>> START

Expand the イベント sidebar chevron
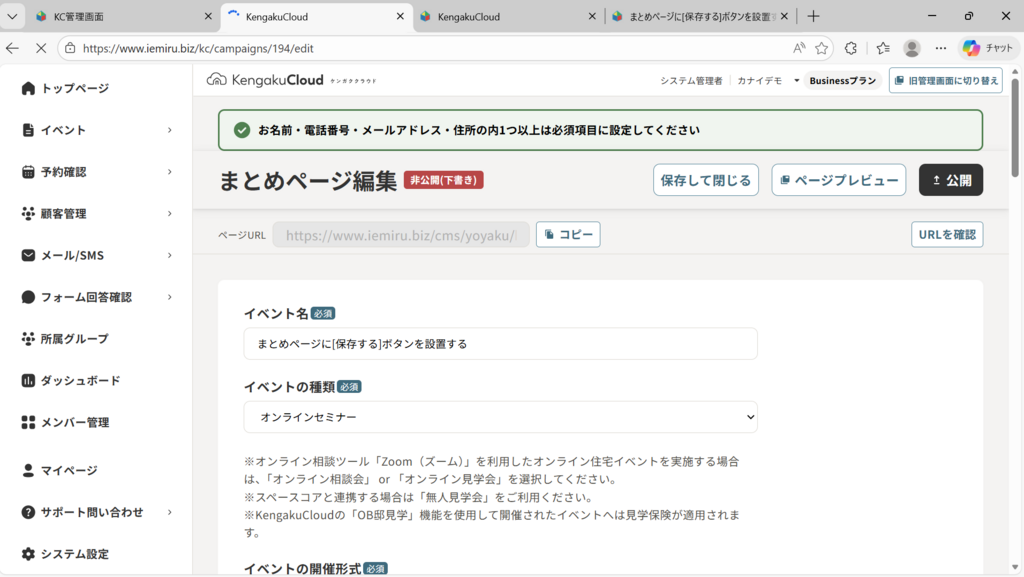 pos(170,130)
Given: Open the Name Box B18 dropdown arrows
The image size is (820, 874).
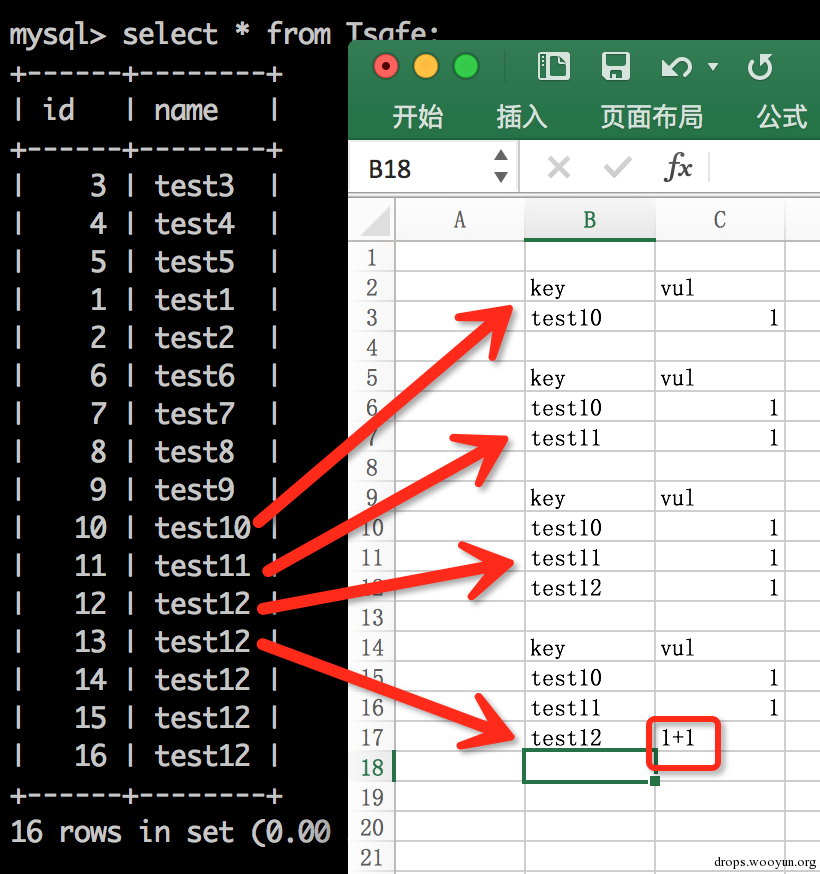Looking at the screenshot, I should tap(501, 167).
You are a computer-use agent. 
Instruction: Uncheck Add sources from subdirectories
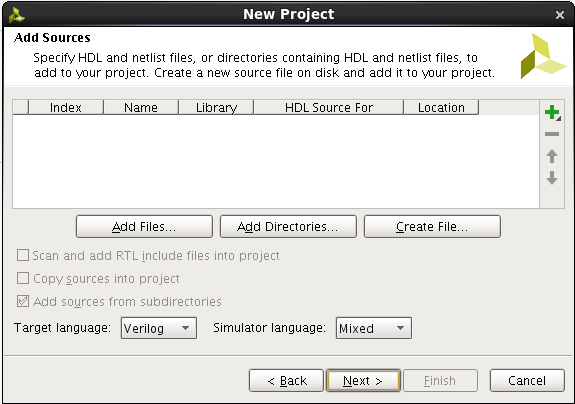coord(23,301)
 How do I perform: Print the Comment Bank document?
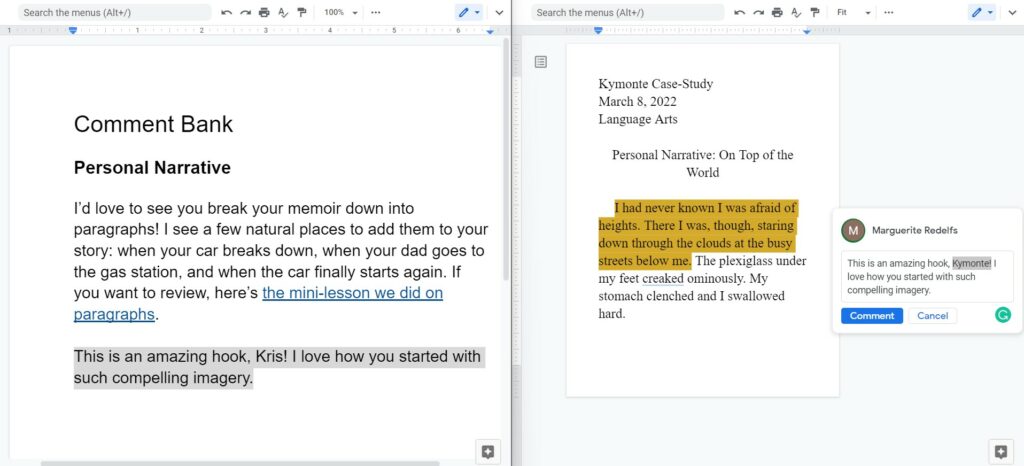click(x=264, y=12)
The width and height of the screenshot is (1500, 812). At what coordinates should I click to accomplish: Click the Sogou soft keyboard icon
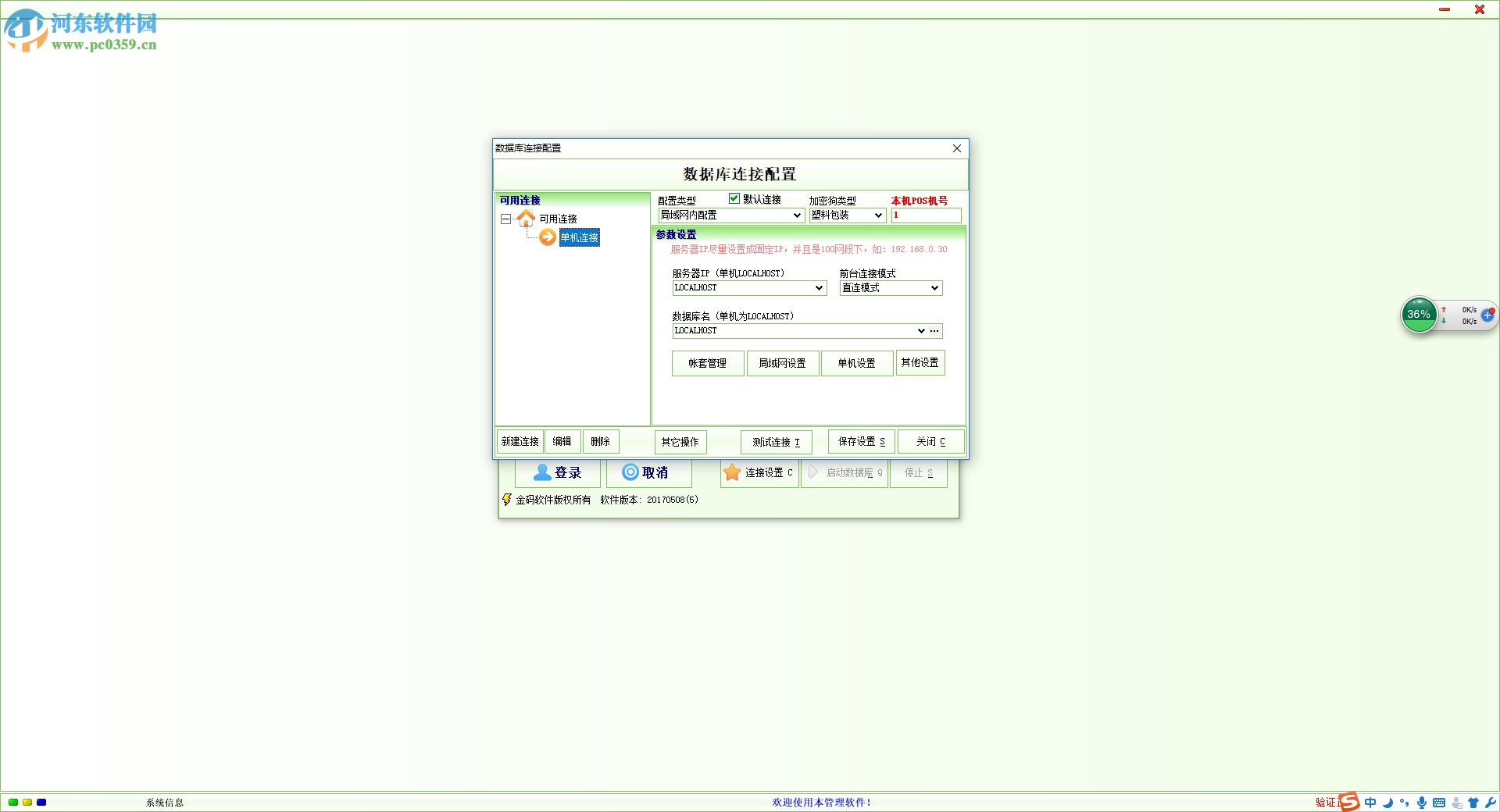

>> END

# STATED PROBLEM
Rewrite the records above as a JSON list of strings, with one string per line and no blank lines. Leave the pictures out of the list.

# EXERCISE OUTPUT
[
  "Expand the イベント sidebar chevron",
  " pos(170,130)",
  "Given: Open the Name Box B18 dropdown arrows",
  "The image size is (820, 874).",
  "Looking at the screenshot, I should tap(501, 167).",
  "You are a computer-use agent. ",
  "Instruction: Uncheck Add sources from subdirectories",
  "coord(23,301)",
  " How do I perform: Print the Comment Bank document?",
  "click(x=264, y=12)",
  "The width and height of the screenshot is (1500, 812). At what coordinates should I click to accomplish: Click the Sogou soft keyboard icon"
]